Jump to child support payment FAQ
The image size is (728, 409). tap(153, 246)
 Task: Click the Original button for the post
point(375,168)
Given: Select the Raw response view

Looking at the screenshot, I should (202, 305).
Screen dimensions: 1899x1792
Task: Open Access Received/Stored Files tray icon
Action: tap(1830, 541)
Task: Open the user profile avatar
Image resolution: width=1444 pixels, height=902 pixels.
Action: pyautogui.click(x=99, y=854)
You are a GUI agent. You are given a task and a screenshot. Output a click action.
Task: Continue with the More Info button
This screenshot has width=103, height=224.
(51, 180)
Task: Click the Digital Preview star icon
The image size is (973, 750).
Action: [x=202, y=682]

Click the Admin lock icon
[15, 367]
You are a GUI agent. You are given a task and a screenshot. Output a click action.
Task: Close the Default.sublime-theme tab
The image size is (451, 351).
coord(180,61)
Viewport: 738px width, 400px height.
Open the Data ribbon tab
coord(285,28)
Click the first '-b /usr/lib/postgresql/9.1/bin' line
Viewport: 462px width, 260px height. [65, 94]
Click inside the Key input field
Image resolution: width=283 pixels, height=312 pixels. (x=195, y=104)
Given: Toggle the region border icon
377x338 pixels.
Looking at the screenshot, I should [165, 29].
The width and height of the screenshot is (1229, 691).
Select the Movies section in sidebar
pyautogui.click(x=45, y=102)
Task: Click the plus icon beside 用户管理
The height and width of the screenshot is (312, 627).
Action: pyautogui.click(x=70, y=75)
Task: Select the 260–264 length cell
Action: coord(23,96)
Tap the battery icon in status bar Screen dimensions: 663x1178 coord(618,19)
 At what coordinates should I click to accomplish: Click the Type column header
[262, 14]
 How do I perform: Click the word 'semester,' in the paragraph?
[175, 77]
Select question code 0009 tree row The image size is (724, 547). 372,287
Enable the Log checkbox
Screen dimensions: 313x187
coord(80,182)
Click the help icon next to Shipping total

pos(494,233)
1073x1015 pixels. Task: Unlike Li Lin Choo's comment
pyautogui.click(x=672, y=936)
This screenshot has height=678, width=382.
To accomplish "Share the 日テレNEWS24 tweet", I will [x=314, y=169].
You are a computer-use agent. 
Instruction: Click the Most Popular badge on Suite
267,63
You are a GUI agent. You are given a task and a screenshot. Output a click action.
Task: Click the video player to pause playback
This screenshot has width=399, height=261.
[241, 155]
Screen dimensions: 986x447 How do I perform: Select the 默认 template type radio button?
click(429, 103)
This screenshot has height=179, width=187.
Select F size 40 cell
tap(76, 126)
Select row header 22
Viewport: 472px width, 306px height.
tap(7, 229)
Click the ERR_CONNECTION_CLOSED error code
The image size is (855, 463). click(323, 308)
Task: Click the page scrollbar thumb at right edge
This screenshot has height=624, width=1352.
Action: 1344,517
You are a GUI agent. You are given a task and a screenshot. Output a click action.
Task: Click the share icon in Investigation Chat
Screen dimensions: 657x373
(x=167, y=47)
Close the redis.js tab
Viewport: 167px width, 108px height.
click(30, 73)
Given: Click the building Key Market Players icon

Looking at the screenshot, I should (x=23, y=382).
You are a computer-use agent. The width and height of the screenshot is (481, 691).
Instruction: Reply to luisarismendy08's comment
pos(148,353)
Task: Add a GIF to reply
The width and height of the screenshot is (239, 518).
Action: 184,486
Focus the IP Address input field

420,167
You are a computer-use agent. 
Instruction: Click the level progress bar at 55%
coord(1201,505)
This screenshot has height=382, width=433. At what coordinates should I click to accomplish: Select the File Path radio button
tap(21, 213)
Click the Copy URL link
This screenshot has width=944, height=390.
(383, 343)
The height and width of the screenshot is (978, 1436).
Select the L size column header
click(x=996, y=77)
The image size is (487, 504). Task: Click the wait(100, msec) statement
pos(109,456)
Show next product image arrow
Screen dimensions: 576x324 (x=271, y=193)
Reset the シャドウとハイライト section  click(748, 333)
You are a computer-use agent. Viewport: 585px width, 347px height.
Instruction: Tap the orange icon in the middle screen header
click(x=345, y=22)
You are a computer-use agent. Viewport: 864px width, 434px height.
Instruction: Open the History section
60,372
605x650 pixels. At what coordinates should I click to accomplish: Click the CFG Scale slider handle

****************

* **YOUR OBJECTIVE**
Can you copy out every line of the listing above, exactly as it appears, from the line containing "Task: Click the Digital Preview star icon" down to the line containing "Action: 1344,517", both included?

* **ANSWER BELOW**
Task: Click the Digital Preview star icon
The image size is (973, 750).
Action: [x=202, y=682]

Click the Admin lock icon
[15, 367]
You are a GUI agent. You are given a task and a screenshot. Output a click action.
Task: Close the Default.sublime-theme tab
The image size is (451, 351).
coord(180,61)
Viewport: 738px width, 400px height.
Open the Data ribbon tab
coord(285,28)
Click the first '-b /usr/lib/postgresql/9.1/bin' line
Viewport: 462px width, 260px height. [65, 94]
Click inside the Key input field
Image resolution: width=283 pixels, height=312 pixels. (x=195, y=104)
Given: Toggle the region border icon
377x338 pixels.
Looking at the screenshot, I should [165, 29].
The width and height of the screenshot is (1229, 691).
Select the Movies section in sidebar
pyautogui.click(x=45, y=102)
Task: Click the plus icon beside 用户管理
The height and width of the screenshot is (312, 627).
Action: pyautogui.click(x=70, y=75)
Task: Select the 260–264 length cell
Action: coord(23,96)
Tap the battery icon in status bar Screen dimensions: 663x1178 coord(618,19)
 At what coordinates should I click to accomplish: Click the Type column header
[262, 14]
 How do I perform: Click the word 'semester,' in the paragraph?
[175, 77]
Select question code 0009 tree row The image size is (724, 547). 372,287
Enable the Log checkbox
Screen dimensions: 313x187
coord(80,182)
Click the help icon next to Shipping total

pos(494,233)
1073x1015 pixels. Task: Unlike Li Lin Choo's comment
pyautogui.click(x=672, y=936)
This screenshot has height=678, width=382.
To accomplish "Share the 日テレNEWS24 tweet", I will [x=314, y=169].
You are a computer-use agent. 
Instruction: Click the Most Popular badge on Suite
267,63
You are a GUI agent. You are given a task and a screenshot. Output a click action.
Task: Click the video player to pause playback
This screenshot has width=399, height=261.
[241, 155]
Screen dimensions: 986x447 How do I perform: Select the 默认 template type radio button?
click(429, 103)
This screenshot has height=179, width=187.
Select F size 40 cell
tap(76, 126)
Select row header 22
Viewport: 472px width, 306px height.
tap(7, 229)
Click the ERR_CONNECTION_CLOSED error code
The image size is (855, 463). click(323, 308)
Task: Click the page scrollbar thumb at right edge
This screenshot has height=624, width=1352.
Action: 1344,517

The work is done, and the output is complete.